The movement to defend this choice has been dubbed “anti-vaxx” and its members, “anti-vaxxers.” Despite ample evidence to support the public health necessity of vaccination, anti-vaxxers often express their position as a matter of personal liberty or parental choice. As such, conversations about vaccination hesitancy in America can more closely resemble political or moral debates over ideology than frank discussions founded on scientific fact.

The rate of preventable, infectious disease is on the rise in the US. While efforts have been made to scapegoat immigrant populations for the spike, closer scrutiny shows that the trend is very much a homegrown phenomenon — and one driven by white, college-educated Americans choosing not to vaccinate themselves or their children.

The WHO assessment echoes this reality and cites the 30 percent worldwide increase of measles cases as just one example.
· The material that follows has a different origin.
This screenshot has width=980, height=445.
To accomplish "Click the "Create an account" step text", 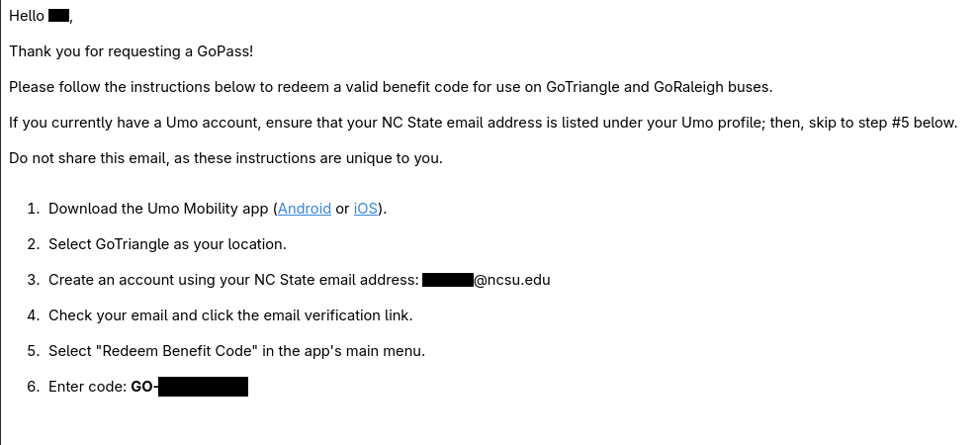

Though the WHO acknowledges that, with respect to measles rates, it’s not necessarily accurate to attribute the entire trend to vaccine hesitancy — in the US and elsewhere, people face barriers to care that have little to do with choice — the new report points out that “some countries that were close to eliminating the disease [through vaccination] have seen a resurgence.”

To get a better understanding of what exactly drives the decision not to vaccinate, the WHO commissioned a vaccines advisory group. That group identified “complacency, inconvenience in accessing vaccines, and lack of confidence” as “key reasons” for our present crisis.

So how did we get here, you ask? Over two decades ago, the respected medical journal The Lancet published a study by a doctor named Andrew Wakefield that implied there’s a link between the vaccine for measles, mumps, and rubella (MMR) and autism. That study was based on a mere 12 children (not remotely close to the number of subjects that would qualify as a scientifically sound research sample size) — in short, bogus. The Lancet retracted the paper, and Wakefield lost his medical license. Multiple studies since then, involving actually legitimate research methods, have conclusively discredited Wakefield’s claims.

The WHO advises that national authorities address the vaccination crisis through a multi-tier approach that involves community engagement, population-tailored vaccination programs, and training for health care workers to foster positive outcomes in vaccination-related interactions.